→ Task instructions
Keep each line of the material that includes "computer", and leave out the rest.

→ The input
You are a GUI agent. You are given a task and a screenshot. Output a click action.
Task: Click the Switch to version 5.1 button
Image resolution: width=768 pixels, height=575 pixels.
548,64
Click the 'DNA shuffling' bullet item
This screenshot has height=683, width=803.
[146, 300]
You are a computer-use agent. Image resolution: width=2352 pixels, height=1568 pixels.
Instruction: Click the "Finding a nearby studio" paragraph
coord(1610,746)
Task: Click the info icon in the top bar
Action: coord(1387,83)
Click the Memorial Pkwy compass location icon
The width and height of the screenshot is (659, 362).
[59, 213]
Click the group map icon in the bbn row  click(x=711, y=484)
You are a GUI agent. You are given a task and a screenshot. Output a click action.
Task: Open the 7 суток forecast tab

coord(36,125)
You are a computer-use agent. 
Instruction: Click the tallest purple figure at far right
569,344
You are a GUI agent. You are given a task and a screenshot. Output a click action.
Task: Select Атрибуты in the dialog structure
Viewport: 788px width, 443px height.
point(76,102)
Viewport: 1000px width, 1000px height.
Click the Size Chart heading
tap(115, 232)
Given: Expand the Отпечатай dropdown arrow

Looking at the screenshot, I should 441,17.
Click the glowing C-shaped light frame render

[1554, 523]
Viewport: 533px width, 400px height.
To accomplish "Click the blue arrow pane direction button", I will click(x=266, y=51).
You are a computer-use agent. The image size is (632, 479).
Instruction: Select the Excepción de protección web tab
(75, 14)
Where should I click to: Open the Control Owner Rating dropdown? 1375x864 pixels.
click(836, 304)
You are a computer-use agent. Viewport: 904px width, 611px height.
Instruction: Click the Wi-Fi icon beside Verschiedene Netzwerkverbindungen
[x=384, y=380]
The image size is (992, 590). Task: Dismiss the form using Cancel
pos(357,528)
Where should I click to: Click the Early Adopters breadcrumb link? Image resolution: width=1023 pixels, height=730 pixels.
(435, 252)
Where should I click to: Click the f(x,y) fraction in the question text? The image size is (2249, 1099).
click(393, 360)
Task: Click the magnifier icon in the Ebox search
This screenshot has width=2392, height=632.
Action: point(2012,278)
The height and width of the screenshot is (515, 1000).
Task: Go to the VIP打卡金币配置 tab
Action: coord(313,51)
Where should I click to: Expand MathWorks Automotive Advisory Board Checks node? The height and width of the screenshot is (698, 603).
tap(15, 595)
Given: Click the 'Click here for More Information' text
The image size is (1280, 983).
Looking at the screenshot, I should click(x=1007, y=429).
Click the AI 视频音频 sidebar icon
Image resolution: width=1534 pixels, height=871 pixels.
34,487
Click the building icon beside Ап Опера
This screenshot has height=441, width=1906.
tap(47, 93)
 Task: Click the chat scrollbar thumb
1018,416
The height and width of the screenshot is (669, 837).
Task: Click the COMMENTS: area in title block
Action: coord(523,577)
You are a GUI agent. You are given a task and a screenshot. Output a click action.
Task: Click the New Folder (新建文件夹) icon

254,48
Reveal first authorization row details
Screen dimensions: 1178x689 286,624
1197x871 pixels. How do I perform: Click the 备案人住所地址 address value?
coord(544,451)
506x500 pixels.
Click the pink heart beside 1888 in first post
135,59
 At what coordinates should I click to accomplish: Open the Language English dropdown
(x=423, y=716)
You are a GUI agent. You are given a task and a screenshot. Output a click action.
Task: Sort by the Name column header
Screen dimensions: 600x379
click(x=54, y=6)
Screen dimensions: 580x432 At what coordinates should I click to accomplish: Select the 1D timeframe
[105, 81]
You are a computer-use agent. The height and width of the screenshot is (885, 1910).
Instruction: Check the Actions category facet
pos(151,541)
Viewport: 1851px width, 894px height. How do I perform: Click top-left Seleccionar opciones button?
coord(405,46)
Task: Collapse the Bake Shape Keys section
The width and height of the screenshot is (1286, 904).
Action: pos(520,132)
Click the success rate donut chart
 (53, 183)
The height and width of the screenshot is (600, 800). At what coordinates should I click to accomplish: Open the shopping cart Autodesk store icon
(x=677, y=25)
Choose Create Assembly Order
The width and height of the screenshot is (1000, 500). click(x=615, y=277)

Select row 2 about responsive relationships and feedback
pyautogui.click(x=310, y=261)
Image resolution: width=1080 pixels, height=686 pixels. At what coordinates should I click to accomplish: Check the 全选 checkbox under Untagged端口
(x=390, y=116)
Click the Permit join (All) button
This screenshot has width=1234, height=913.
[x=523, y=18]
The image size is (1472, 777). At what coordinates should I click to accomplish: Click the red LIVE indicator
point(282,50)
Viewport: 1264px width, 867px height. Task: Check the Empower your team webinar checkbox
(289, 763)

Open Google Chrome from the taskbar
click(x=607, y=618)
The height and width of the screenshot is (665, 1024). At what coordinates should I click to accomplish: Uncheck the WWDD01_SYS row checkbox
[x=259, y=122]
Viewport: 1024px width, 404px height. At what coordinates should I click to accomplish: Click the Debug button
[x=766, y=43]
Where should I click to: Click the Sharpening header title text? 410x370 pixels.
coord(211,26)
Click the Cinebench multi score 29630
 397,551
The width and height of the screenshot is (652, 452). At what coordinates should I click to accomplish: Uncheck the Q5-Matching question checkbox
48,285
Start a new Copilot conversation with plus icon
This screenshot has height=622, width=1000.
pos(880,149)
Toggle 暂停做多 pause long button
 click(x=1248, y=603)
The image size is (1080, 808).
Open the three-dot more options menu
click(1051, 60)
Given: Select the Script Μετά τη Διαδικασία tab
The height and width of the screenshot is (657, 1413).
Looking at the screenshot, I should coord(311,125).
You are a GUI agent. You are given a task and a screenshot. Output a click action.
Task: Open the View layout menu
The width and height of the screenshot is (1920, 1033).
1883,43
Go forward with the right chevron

→ Result
You are a computer-use agent. Image resolution: width=2352 pixels, height=1568 pixels.
You are a computer-use agent. 
You are a computer-use agent. The image size is (632, 479).
You are a computer-use agent. Viewport: 904px width, 611px height.
You are a computer-use agent. The height and width of the screenshot is (885, 1910).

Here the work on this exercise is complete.